### How to complete this task
Copy out each line featuring the string "heading" from the entries beneath.

◆ ◆ ◆ ◆ ◆ ◆ ◆

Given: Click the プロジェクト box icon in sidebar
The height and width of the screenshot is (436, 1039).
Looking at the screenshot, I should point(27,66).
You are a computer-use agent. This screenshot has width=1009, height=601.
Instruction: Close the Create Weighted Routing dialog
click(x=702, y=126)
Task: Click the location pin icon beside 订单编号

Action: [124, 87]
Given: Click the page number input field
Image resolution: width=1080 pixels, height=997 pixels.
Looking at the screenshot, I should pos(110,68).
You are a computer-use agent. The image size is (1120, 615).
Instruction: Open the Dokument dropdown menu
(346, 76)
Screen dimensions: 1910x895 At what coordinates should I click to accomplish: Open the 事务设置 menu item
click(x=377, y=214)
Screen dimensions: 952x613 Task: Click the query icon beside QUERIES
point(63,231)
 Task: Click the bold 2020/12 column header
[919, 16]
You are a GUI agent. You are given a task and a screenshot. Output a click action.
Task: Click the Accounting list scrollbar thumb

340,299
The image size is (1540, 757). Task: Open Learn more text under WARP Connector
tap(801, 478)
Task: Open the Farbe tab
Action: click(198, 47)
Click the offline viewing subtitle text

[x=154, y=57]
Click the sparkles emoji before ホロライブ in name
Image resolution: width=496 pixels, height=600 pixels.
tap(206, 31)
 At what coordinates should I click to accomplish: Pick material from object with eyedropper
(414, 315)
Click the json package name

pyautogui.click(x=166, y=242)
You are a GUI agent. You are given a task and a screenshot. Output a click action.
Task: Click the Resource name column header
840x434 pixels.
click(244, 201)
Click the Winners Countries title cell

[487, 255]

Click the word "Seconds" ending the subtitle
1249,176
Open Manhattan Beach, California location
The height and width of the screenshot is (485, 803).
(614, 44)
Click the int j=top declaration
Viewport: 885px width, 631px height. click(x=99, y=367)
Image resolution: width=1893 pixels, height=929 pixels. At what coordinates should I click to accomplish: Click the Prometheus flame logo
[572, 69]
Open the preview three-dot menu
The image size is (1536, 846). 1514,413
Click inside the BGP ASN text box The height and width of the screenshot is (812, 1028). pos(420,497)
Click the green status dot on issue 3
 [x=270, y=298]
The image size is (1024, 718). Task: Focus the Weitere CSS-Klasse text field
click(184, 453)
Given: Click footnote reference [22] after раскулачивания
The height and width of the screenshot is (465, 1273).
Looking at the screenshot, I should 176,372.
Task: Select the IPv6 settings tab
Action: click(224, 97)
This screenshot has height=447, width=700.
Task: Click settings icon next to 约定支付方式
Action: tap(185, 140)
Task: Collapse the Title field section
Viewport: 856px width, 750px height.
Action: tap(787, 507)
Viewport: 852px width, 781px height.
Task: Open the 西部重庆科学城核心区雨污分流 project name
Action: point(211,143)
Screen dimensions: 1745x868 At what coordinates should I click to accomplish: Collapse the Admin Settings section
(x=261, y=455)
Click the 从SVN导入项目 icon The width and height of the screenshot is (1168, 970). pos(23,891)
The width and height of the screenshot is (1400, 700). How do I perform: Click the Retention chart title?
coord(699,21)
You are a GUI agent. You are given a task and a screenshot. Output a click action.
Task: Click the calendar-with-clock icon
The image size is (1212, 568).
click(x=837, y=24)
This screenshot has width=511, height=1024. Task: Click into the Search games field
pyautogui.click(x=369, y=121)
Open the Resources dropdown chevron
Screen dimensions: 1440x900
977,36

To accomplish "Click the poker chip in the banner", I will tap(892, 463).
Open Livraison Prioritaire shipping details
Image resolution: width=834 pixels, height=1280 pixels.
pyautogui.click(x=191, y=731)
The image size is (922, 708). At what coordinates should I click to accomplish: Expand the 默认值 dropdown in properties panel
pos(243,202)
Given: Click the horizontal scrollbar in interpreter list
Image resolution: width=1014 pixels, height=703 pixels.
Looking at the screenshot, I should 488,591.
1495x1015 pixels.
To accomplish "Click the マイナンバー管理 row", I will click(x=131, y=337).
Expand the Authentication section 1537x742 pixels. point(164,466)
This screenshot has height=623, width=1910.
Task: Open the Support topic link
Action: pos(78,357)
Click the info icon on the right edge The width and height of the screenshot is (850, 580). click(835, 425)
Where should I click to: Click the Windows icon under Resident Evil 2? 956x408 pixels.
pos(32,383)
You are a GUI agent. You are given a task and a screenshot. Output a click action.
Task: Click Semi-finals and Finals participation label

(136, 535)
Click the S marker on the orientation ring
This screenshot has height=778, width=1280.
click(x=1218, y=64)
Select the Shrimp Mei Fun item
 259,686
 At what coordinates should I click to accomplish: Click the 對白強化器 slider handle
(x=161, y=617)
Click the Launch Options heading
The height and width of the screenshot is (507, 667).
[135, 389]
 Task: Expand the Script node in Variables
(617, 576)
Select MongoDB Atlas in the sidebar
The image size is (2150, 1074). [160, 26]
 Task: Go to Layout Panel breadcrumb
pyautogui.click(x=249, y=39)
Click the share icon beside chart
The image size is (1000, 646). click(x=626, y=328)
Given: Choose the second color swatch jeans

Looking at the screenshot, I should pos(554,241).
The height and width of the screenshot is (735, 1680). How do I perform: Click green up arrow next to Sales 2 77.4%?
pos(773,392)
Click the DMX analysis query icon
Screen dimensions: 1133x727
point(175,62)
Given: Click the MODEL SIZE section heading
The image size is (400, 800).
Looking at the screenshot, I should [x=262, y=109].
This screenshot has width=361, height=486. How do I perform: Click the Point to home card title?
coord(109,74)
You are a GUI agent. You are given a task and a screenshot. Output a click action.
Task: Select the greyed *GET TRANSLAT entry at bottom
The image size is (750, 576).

◆ ◆ ◆ ◆ ◆ ◆ ◆

### Result of this task
Click the Launch Options heading
Given: Click the MODEL SIZE section heading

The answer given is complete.